What is required:
Put every line of the listing into a JSON list of strings, one string per line, leaving out blank lines.

The data:
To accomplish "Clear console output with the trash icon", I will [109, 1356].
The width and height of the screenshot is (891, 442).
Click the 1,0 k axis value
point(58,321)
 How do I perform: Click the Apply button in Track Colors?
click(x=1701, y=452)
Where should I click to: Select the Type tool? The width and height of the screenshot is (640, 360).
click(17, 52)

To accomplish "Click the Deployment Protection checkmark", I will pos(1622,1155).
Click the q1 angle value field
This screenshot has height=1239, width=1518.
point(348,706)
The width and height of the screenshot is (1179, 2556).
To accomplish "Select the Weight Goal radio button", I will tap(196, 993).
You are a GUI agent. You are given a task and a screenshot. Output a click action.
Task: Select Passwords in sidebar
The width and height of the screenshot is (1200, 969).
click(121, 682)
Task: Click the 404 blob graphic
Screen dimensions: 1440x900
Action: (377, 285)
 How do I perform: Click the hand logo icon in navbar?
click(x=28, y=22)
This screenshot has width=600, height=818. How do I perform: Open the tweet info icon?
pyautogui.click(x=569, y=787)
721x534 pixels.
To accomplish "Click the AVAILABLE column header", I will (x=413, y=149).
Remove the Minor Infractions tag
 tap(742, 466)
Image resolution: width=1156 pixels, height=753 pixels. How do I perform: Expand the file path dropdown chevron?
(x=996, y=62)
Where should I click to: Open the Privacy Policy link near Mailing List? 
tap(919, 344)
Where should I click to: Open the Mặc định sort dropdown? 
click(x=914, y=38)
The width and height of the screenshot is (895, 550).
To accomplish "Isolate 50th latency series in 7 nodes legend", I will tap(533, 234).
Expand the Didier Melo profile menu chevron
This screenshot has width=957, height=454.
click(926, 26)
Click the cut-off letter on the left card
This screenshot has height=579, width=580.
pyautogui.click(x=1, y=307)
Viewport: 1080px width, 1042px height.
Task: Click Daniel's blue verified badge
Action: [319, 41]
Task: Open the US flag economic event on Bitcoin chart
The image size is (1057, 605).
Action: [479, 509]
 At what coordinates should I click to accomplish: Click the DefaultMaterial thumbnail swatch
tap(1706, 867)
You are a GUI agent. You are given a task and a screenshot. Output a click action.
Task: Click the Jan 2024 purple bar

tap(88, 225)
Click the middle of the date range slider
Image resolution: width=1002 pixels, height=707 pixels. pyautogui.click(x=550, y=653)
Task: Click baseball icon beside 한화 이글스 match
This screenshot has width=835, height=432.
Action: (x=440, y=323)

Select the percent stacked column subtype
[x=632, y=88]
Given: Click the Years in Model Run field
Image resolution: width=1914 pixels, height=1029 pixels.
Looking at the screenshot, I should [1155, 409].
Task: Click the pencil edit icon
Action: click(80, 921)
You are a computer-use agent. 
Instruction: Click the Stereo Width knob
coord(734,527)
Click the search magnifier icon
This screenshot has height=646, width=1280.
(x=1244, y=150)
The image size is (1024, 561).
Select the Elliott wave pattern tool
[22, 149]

In response:
[
  "To accomplish \"Clear console output with the trash icon\", I will [109, 1356].",
  "The width and height of the screenshot is (891, 442).",
  "Click the 1,0 k axis value",
  "point(58,321)",
  " How do I perform: Click the Apply button in Track Colors?",
  "click(x=1701, y=452)",
  "Where should I click to: Select the Type tool? The width and height of the screenshot is (640, 360).",
  "click(17, 52)",
  "To accomplish \"Click the Deployment Protection checkmark\", I will pos(1622,1155).",
  "Click the q1 angle value field",
  "This screenshot has height=1239, width=1518.",
  "point(348,706)",
  "The width and height of the screenshot is (1179, 2556).",
  "To accomplish \"Select the Weight Goal radio button\", I will tap(196, 993).",
  "You are a GUI agent. You are given a task and a screenshot. Output a click action.",
  "Task: Select Passwords in sidebar",
  "The width and height of the screenshot is (1200, 969).",
  "click(121, 682)",
  "Task: Click the 404 blob graphic",
  "Screen dimensions: 1440x900",
  "Action: (377, 285)",
  " How do I perform: Click the hand logo icon in navbar?",
  "click(x=28, y=22)",
  "This screenshot has width=600, height=818. How do I perform: Open the tweet info icon?",
  "pyautogui.click(x=569, y=787)",
  "721x534 pixels.",
  "To accomplish \"Click the AVAILABLE column header\", I will (x=413, y=149).",
  "Remove the Minor Infractions tag",
  " tap(742, 466)",
  "Image resolution: width=1156 pixels, height=753 pixels. How do I perform: Expand the file path dropdown chevron?",
  "(x=996, y=62)",
  "Where should I click to: Open the Privacy Policy link near Mailing List? ",
  "tap(919, 344)",
  "Where should I click to: Open the Mặc định sort dropdown? ",
  "click(x=914, y=38)",
  "The width and height of the screenshot is (895, 550).",
  "To accomplish \"Isolate 50th latency series in 7 nodes legend\", I will tap(533, 234).",
  "Expand the Didier Melo profile menu chevron",
  "This screenshot has width=957, height=454.",
  "click(926, 26)",
  "Click the cut-off letter on the left card",
  "This screenshot has height=579, width=580.",
  "pyautogui.click(x=1, y=307)",
  "Viewport: 1080px width, 1042px height.",
  "Task: Click Daniel's blue verified badge",
  "Action: [319, 41]",
  "Task: Open the US flag economic event on Bitcoin chart",
  "The image size is (1057, 605).",
  "Action: [479, 509]",
  " At what coordinates should I click to accomplish: Click the DefaultMaterial thumbnail swatch",
  "tap(1706, 867)",
  "You are a GUI agent. You are given a task and a screenshot. Output a click action.",
  "Task: Click the Jan 2024 purple bar",
  "tap(88, 225)",
  "Click the middle of the date range slider",
  "Image resolution: width=1002 pixels, height=707 pixels. pyautogui.click(x=550, y=653)",
  "Task: Click baseball icon beside 한화 이글스 match",
  "This screenshot has width=835, height=432.",
  "Action: (x=440, y=323)",
  "Select the percent stacked column subtype",
  "[x=632, y=88]",
  "Given: Click the Years in Model Run field",
  "Image resolution: width=1914 pixels, height=1029 pixels.",
  "Looking at the screenshot, I should [1155, 409].",
  "Task: Click the pencil edit icon",
  "Action: click(80, 921)",
  "You are a computer-use agent. ",
  "Instruction: Click the Stereo Width knob",
  "coord(734,527)",
  "Click the search magnifier icon",
  "This screenshot has height=646, width=1280.",
  "(x=1244, y=150)",
  "The image size is (1024, 561).",
  "Select the Elliott wave pattern tool",
  "[22, 149]"
]